Saturday, 16 June 2012

Face Recognition Technology


Face Recognition Technology




What is Face Recognition? As the name implies, it's referring to the most obvious human identifier which is - the face. The face is the most visible part of human anatomy and serves as the first distinguishing factor of a human being. It helps a person to distinguish an individual from the other. Each individual has his own uniqueness and this could be one of the most transparent and unique feature of a human being.



A practical application of knowledge is then used together with this process of identifying individuals. Related systems are developed as application of the face recognition concept. How does these system work? Developers came up with the design that is capable of extracting and picking up faces from the crowd and have it compared to an image source - database. The software has the ability to know how the basic human face looks like in order for it to work accordingly. Thus, developers designed these programs (by storing commands) to pinpoint a face and measure its features.

As study shows, each human face has specific distinguishable landmarks (or nodal points) that make up the different facial features. It has been known that there is a large number of nodal points on a human face(about 80) and these include the most commonly known - the distance between eyes, width of the nose, depthless of eye sockets, cheekbones, jaw line and chin.
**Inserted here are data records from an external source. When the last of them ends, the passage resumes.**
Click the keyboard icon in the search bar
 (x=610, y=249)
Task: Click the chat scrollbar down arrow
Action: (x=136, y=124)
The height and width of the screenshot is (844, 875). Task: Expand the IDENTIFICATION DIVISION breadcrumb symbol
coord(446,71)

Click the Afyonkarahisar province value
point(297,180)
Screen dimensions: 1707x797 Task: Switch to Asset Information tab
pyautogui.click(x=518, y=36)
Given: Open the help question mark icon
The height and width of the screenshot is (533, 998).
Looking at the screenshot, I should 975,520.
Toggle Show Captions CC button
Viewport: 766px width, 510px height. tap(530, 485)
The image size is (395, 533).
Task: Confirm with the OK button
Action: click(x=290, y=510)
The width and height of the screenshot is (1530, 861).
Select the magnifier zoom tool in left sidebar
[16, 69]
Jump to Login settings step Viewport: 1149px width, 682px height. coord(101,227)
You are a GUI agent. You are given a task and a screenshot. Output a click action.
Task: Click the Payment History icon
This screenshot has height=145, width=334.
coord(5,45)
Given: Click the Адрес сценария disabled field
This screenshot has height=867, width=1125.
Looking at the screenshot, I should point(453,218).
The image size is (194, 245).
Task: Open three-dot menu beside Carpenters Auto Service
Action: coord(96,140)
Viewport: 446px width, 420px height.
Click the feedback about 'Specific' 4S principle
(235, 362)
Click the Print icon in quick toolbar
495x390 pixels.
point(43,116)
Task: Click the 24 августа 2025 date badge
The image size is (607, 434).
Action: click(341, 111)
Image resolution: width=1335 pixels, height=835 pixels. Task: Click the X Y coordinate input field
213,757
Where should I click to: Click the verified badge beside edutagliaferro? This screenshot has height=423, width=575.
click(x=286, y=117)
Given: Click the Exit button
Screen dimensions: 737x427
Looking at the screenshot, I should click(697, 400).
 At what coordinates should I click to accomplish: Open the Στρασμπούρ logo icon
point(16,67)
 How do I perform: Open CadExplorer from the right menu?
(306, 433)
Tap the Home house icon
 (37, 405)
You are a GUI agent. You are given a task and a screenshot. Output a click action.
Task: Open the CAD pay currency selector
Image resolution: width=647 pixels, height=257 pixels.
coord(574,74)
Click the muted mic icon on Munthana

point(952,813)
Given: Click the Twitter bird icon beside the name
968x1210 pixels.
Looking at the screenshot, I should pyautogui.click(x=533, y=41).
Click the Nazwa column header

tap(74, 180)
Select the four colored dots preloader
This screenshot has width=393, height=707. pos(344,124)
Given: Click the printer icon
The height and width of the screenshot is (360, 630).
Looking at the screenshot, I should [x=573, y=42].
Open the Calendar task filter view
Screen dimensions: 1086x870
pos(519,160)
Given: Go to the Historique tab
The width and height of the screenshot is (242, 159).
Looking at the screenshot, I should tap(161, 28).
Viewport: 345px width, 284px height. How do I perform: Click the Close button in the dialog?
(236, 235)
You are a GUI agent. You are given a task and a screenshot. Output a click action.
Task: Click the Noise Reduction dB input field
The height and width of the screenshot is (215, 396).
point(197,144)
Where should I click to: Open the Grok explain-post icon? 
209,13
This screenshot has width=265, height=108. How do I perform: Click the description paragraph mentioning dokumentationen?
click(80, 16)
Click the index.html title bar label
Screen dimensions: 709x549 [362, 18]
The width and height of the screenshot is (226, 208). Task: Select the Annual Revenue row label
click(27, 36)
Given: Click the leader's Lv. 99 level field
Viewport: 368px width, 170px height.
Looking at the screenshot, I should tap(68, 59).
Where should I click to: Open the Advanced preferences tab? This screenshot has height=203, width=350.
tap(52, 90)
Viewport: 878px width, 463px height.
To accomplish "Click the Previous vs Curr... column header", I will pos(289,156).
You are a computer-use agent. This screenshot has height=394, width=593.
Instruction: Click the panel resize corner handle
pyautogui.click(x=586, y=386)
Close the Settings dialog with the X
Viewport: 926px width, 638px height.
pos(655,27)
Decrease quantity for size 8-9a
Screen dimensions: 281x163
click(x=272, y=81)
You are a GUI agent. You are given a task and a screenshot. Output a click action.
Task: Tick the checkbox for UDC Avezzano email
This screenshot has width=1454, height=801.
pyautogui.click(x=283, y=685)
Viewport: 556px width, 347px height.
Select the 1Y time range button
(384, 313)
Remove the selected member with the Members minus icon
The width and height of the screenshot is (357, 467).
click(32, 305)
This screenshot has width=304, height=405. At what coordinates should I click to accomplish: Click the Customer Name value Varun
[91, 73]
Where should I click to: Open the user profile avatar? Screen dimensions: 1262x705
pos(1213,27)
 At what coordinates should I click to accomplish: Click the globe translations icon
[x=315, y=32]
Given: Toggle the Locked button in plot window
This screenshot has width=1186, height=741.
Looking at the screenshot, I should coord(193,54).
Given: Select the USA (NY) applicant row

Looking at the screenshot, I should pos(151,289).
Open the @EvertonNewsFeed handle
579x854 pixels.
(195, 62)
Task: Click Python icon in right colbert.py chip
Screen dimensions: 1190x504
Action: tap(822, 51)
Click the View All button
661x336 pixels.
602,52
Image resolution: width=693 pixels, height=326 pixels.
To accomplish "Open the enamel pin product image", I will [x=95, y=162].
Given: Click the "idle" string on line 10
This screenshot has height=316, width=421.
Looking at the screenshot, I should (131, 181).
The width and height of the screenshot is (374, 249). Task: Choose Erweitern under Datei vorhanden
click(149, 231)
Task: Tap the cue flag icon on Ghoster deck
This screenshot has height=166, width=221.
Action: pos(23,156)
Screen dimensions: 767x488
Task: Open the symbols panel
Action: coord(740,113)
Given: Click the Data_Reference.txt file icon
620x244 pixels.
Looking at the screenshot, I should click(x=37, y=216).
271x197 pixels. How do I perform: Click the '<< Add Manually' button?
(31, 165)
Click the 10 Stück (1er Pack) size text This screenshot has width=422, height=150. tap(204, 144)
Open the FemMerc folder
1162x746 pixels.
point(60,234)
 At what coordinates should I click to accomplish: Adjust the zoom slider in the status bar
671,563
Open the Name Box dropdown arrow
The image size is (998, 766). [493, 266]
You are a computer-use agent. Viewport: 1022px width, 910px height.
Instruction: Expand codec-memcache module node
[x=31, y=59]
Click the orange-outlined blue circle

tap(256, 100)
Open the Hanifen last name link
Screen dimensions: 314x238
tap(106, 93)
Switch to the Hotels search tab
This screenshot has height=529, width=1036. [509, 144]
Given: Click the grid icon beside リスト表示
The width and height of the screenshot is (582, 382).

There are different methods of facial recognition which involve a series of steps that serve to capturing, analyzing and comparing a face to a database of stored images. Some related software was designed to recognize similarities through pattern recognition. Pattern recognition is often used under the names of diagnosis and clarifications. Each of this software varies on how it is designed to work yet the function and concept is still the same that is - identifying on facial landmarks. Because of these, facial recognition is hard to fool since it compares specific proportions and angles of the defined facial features.